• _Exercise details_: Copy the records word for word, beginning at the line that contains "This screenshot has width=1215, height=510." and stopping after the line that contains "at that location.". Omit the pictures.

• _Records for this exercise_:
____

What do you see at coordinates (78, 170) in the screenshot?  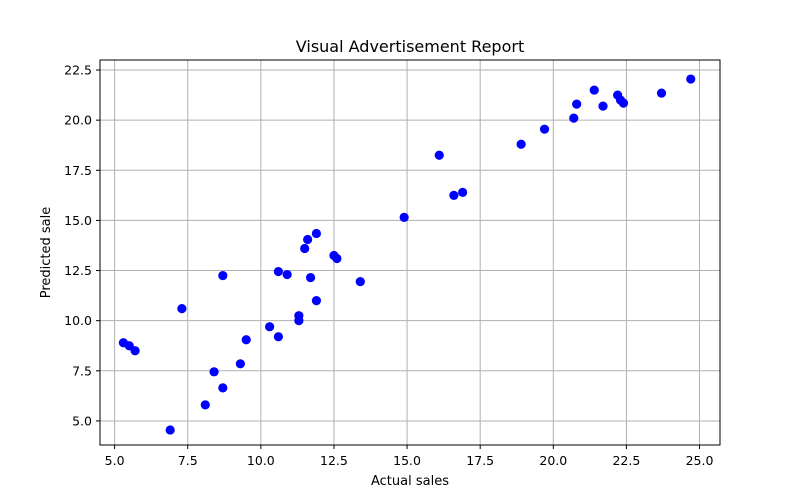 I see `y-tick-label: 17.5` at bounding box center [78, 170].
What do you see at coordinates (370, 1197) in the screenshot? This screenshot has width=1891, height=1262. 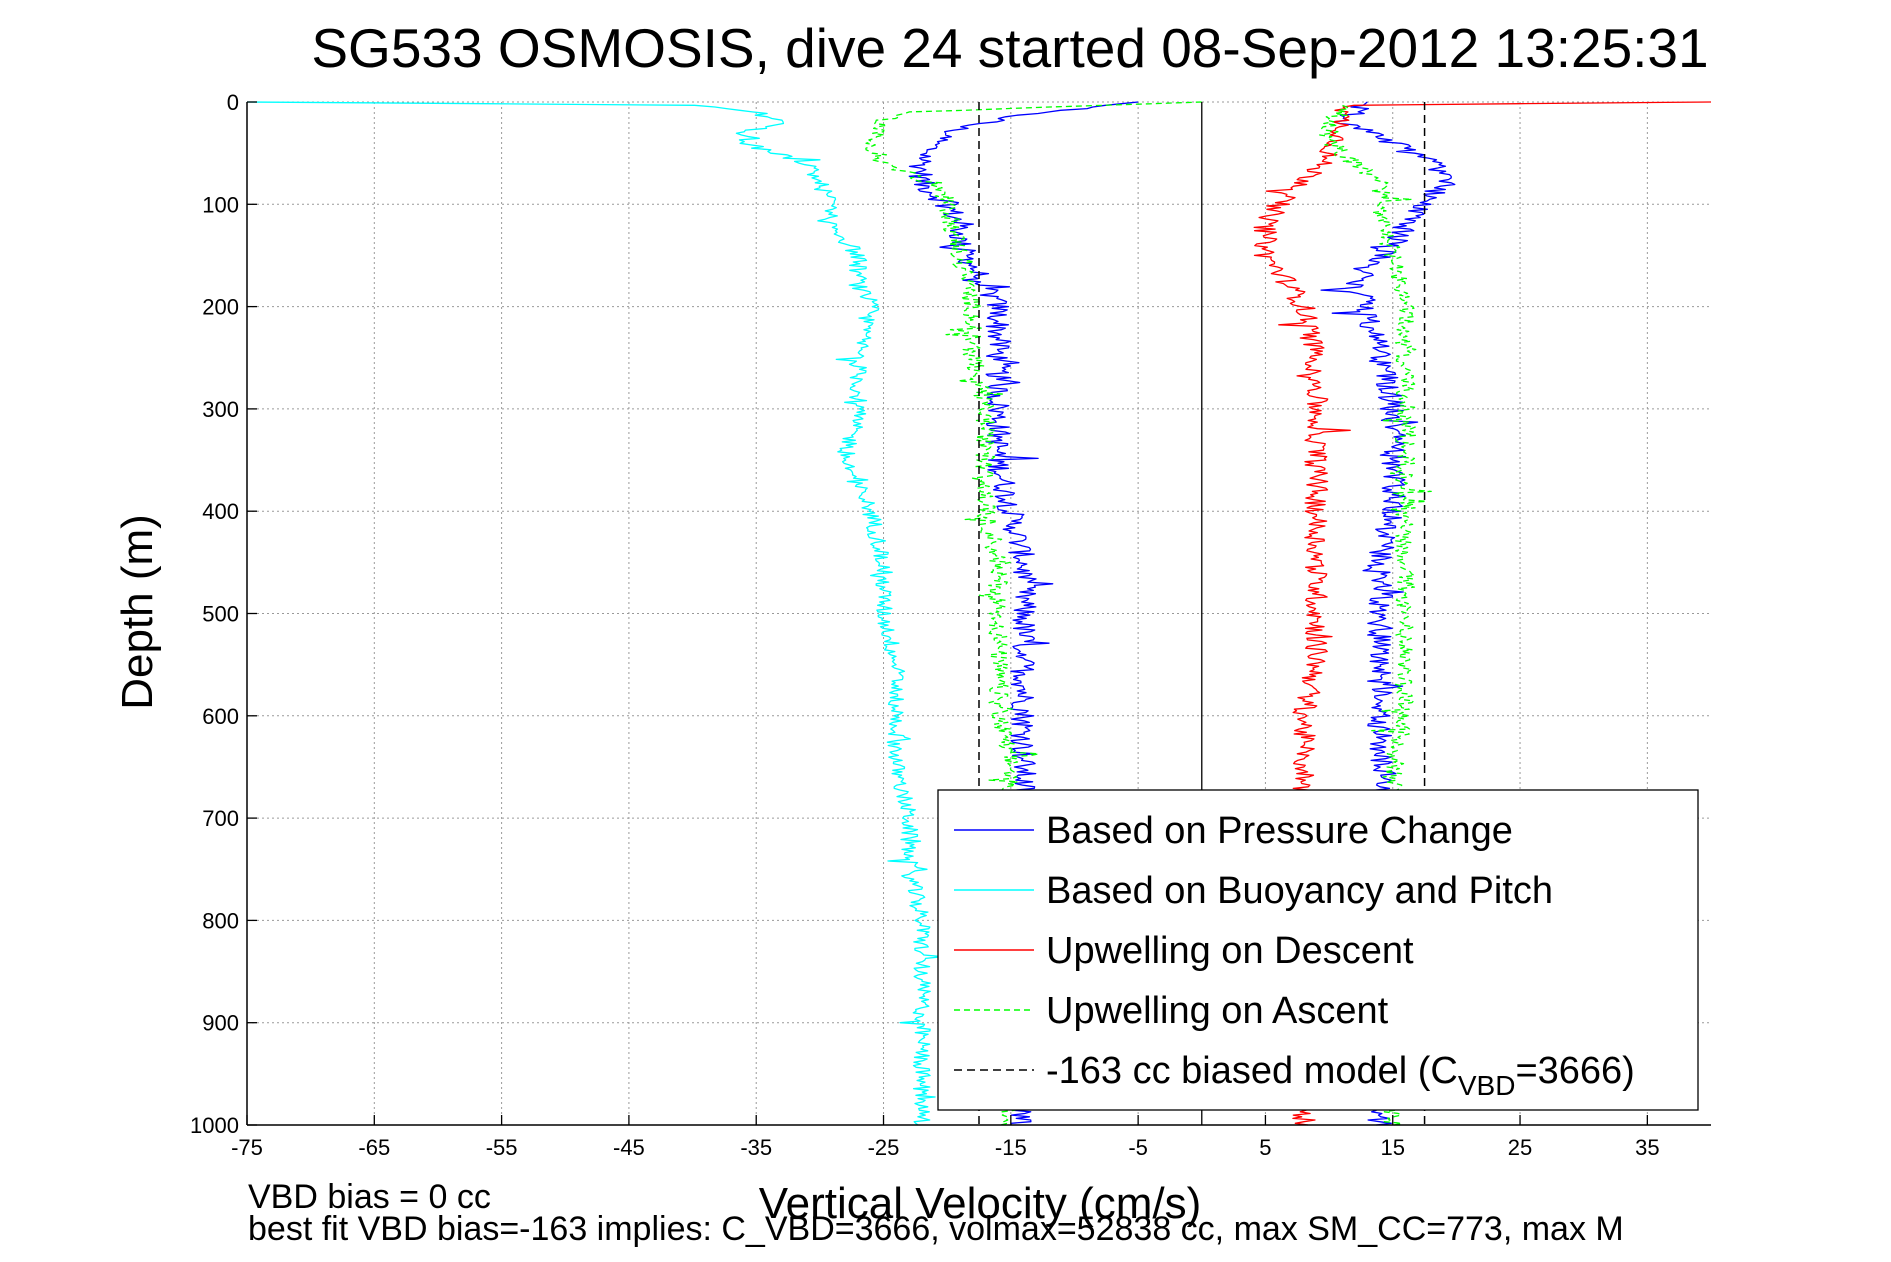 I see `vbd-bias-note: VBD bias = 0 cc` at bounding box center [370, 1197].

____

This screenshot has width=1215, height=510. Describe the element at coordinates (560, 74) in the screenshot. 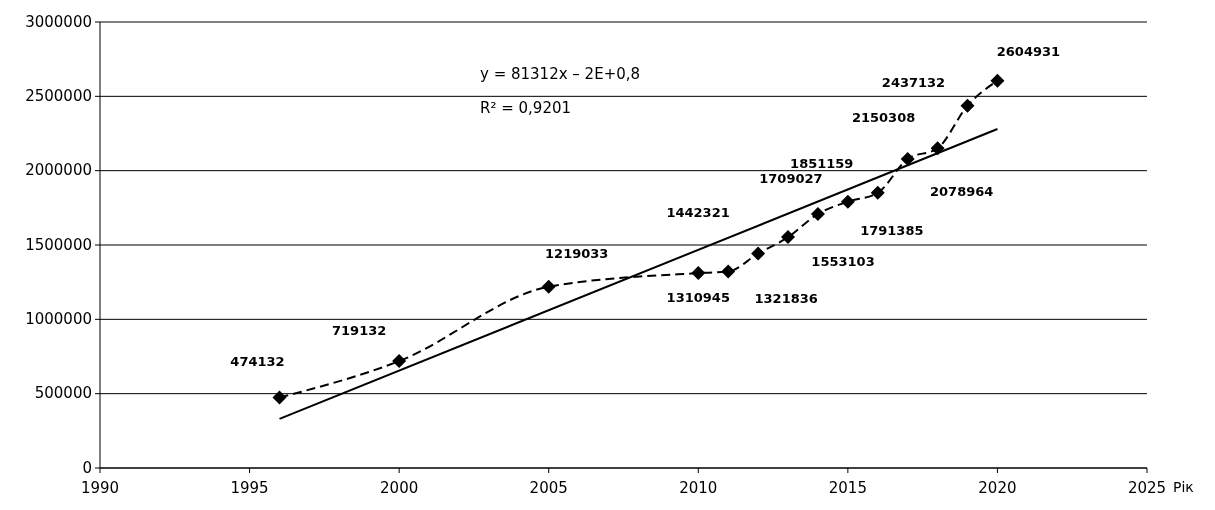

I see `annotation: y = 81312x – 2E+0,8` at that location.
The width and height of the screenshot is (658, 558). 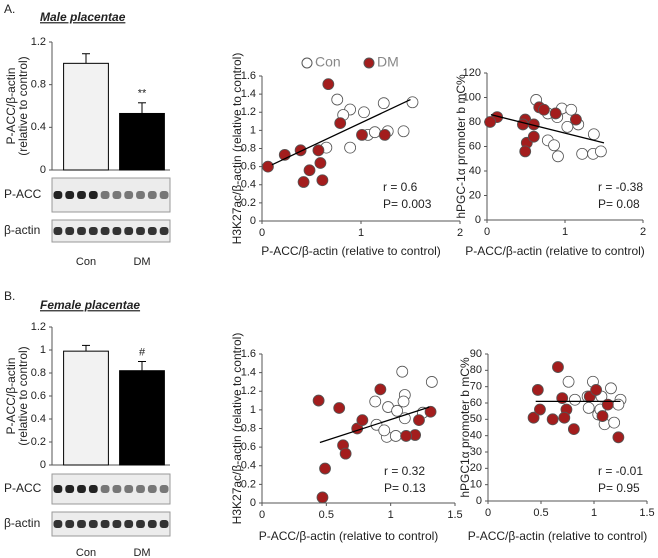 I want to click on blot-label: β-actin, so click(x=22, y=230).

____

• _Solution below_:
This screenshot has width=1215, height=510. Describe the element at coordinates (560, 74) in the screenshot. 

I see `annotation: y = 81312x – 2E+0,8` at that location.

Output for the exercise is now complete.